The project, said David Elhayani, head of the Jordan Valley Regional Council, will help confront the deleterious effect the movement has had on economic growth and development in the Jordan Valley.
“While we work to counter the lies and pressure of the boycott organizations, we’re also working to spread the truth about Israel and support those harmed by the boycotts,” Erdan said.
A Palestinian businessman, Ashraf Jaabari, also spoke on the panel. He told listeners about the recent launch of the Judea and Samaria Chamber of Commerce and Industry, where both Israelis and Palestinians can participate.
“I believe if we continue to work hard, we will get to excellent results,” Jaabari said.
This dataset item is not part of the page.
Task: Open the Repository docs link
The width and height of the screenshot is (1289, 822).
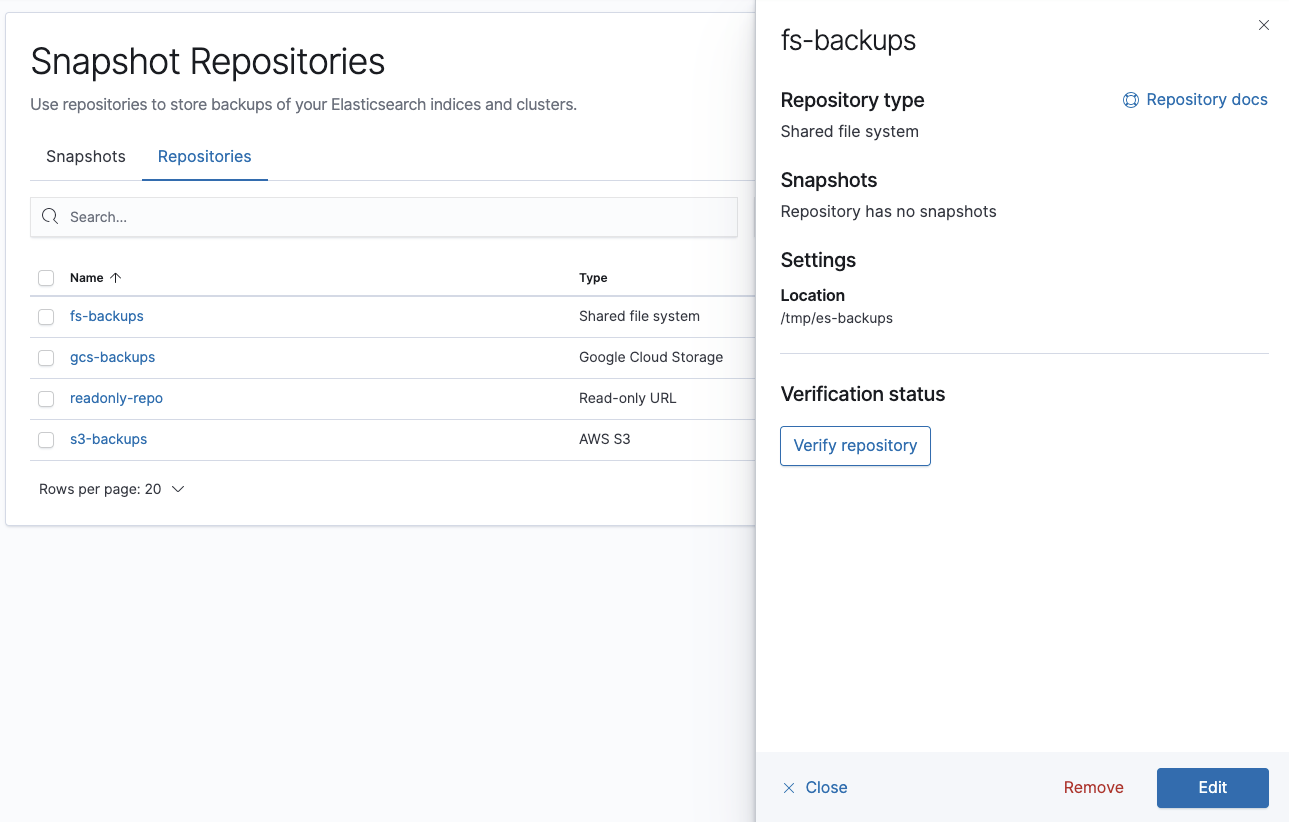Action: (x=1207, y=99)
But Ron Brummer, director of operations at the Ministry of Strategic Affairs, said while working to combat BDS, it is also important to label it for what it is – antisemitism.
Brummer said that according to the International Holocaust Remembrance Alliance, signaling out Israel is defined as antisemitism.
He then compared the BDS movement to a load of dirty laundry.
“You throw in antisemitism, terrorism, and delegitimization. The washing machine works and out comes a message of human rights, justice and equality,” Brummer said. “You cannot talk about annihilating the State of Israel. So, BDS is used to cover up the movement’s true face: antisemitism [which is] linked to terror and denying the mere existence of the State of Israel.”
Brummer added that BDS is a tool being used by those who want to delegitimize Israel. He said there is no threat that BDS will cause the Israeli economy to collapse. Rather, it “eats at the hearts and minds of the uneducated, of people who don’t know the reality of this area.”